(Beginning of Input data)
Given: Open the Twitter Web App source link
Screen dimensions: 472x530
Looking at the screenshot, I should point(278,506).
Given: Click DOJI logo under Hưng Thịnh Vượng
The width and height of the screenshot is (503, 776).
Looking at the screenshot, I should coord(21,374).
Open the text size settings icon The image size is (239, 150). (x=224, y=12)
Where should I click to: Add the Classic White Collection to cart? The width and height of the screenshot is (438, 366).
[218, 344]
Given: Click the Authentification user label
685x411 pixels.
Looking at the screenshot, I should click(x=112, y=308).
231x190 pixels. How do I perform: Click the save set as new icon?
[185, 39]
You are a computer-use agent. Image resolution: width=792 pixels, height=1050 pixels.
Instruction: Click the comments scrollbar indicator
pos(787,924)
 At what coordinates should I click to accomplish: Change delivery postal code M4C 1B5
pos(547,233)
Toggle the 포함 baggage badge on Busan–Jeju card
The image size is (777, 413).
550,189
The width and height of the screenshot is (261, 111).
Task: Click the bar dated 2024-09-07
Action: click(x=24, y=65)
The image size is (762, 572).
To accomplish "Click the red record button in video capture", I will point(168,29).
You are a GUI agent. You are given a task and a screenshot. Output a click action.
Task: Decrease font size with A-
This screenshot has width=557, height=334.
(End of Input data)
(Beginning of Input data)
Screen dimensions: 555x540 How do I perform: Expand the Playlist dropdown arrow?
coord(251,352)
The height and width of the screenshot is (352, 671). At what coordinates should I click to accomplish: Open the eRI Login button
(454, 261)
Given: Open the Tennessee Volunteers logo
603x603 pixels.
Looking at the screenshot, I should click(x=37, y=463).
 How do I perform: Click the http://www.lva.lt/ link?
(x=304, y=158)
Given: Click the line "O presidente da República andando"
(End of Input data)
From the records above, give again exactly the lines running from the line with "Given: Open the Twitter Web App source link" to the line with "This screenshot has width=557, height=334.", inclusive.

Given: Open the Twitter Web App source link
Screen dimensions: 472x530
Looking at the screenshot, I should point(278,506).
Given: Click DOJI logo under Hưng Thịnh Vượng
The width and height of the screenshot is (503, 776).
Looking at the screenshot, I should coord(21,374).
Open the text size settings icon The image size is (239, 150). (x=224, y=12)
Where should I click to: Add the Classic White Collection to cart? The width and height of the screenshot is (438, 366).
[218, 344]
Given: Click the Authentification user label
685x411 pixels.
Looking at the screenshot, I should click(x=112, y=308).
231x190 pixels. How do I perform: Click the save set as new icon?
[185, 39]
You are a computer-use agent. Image resolution: width=792 pixels, height=1050 pixels.
Instruction: Click the comments scrollbar indicator
pos(787,924)
 At what coordinates should I click to accomplish: Change delivery postal code M4C 1B5
pos(547,233)
Toggle the 포함 baggage badge on Busan–Jeju card
The image size is (777, 413).
550,189
The width and height of the screenshot is (261, 111).
Task: Click the bar dated 2024-09-07
Action: click(x=24, y=65)
The image size is (762, 572).
To accomplish "Click the red record button in video capture", I will point(168,29).
You are a GUI agent. You are given a task and a screenshot. Output a click action.
Task: Decrease font size with A-
This screenshot has width=557, height=334.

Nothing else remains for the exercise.